How Often Should You Really Brush Your Teeth?
We’ve all been told since we were kids to brush our teeth every day: once when we get up in the morning and once before bed at night. The method of how we brush our teeth, the type of brush that exists, and how many times it’s acceptable to do so actually has a long, storied history dating back thousands of years.
Today, we know that brushing our teeth is essential to everything in oral health, from general orthodontic dental care to learning how to clean Invisalign trays. Figuring out exactly how many times a day we should do it requires a look at the whole history of how (and how often) humans have brushed their teeth.
Let’s start at the beginning, which in this case means: before toothbrushes even existed at all.
Humans have a long history of brushing our teeth and an even longer history of not doing it at all. For thousands of years, our ancestors had no concept of dental care. You might think that they suffered as a result, but there’s actually no evidence to suggest that people from those early eras had any dental health problems at all. Why is that?

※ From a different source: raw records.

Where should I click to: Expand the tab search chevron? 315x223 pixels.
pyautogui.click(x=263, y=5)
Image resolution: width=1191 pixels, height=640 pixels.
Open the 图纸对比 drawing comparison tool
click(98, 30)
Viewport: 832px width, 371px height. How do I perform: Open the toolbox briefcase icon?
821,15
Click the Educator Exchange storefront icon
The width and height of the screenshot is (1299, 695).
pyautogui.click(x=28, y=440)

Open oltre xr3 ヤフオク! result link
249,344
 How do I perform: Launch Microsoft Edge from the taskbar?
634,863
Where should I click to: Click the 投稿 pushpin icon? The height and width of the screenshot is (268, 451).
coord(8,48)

It really comes down to diet. Our ancestors had no GMO-filled fast foods, no baked goods, and no processed products of any kind. The foods they ate didn’t contain harmful additives or chemicals and were completely all-natural. Whatever they found is what they ate.

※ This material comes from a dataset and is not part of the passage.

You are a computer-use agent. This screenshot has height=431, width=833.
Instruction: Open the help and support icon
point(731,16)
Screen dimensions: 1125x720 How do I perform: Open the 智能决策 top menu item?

This meant that they weren’t deficient in the vitamins and minerals that promote oral health like calcium and phosphorus. They all got their daily allowances of fruits and vegetables. The tough, fibrous foods they ate also got their mouths moving, scraping their teeth on accident and preventing plaque buildup that leads to tooth decay in the modern mouth.
Eventually, though, people started brushing their teeth. How did it all start?
As early as the 3000s B.C., the Egyptians were making brushes by picking apart the ends of twigs and “brushing” with those, sometimes splaying the ends so that they could reach in between teeth (sort of a primitive ancestor to the concept of flossing).
This was, of course, more like glorified flossing than actual brushing. It removed big pieces of food but still didn’t address our plaque and breath problems.
It wasn’t until the ancient Chinese got the idea that toothbrushing should include a brush that we started on the journey to modern oral hygiene. In the 15th century, pig hair bristles started being fastened to bone handles and used to clean teeth.
When Europe bought the idea through trade, they started changing it up, trying out horsehairs and even feathers as different ways to accomplish the same basic idea. None of this was terribly efficient, however.
The First Toothbrush
Despite the novelty of these ancient inventions being passed around Asia and Europe through trade, toothbrushing still wasn’t taught in schools or used on a daily basis by normal people until the 1700s.
This was when a British man named William Addis came up with the idea in 1770, after being imprisoned for starting a riot. He realized that the conventional method of dental care of the time (people crushed soot or brick material and rubbed it over their teeth with a cloth) sorely needed an upgrade.
In his cell, he drilled small holes into a leftover animal bone and tied bristles into the holes until he could glue it together and call it a brush.
When he got out of jail, he started a company that manufactured and sold his “toothbrushes.” His invention caught on and ended up in millions of households. We still use his design today.
Brushing your Teeth today
For a long time, brushing your teeth once a day was considered perfectly sufficient. However, as more and more foods contain sugars and processed chemical materials, the American Dental Association has increased the recommendation to twice a day for optimum dental health.
In fact, now they say, “at least twice a day,” to cover all the bases.
Changes in our food aren’t the only reason for the increase. Dentists and orthodontic health professionals discovered a while ago that when people brush their teeth, they often don’t do it for long enough or with the right technique. Recommending that we do it at least twice a day (some suggest once after every meal instead) is a way of increasing the chances that we’ll do it right.
Using the back of the brush to massage the gums, turning the brush over to get at the back of teeth, and brushing for at least two minutes each time are just a few of the common bits of advice given by dentists to get the best brush possible.
Though we won’t go into the whole history of flossing, it’s part of the same deal. Dentists recommend doing that once a day as well to promote gum health and prevent a buildup of nasty bacteria in between your teeth. At least it beats using a twig!
Toothbrushing has a weird history. Since our ancestors didn’t have to do it, for various reasons, there’s no ingrained standard for what it is and how we’re supposed to get it done.
From the crude inventions of the early Egyptians to one English rioter’s logical take on the outdated practices in his country, the modern toothbrush went through many variations before becoming what it is today.
With the rise of sugar-dense foods and the increasing lack of basic mineral nutrition in the modern diet, it’s no wonder that dentists and orthodontists are recommending that people brush their teeth for at least 2 minutes at a time and at least twice a day.
It may seem like an inconvenience, but unless you plan on living in a cave and foraging for food as the ancients did, a modern diet means the modern necessity of brushing your teeth every day. Saving yourself from tooth decay and preserving your healthy smile is its own reward, after all.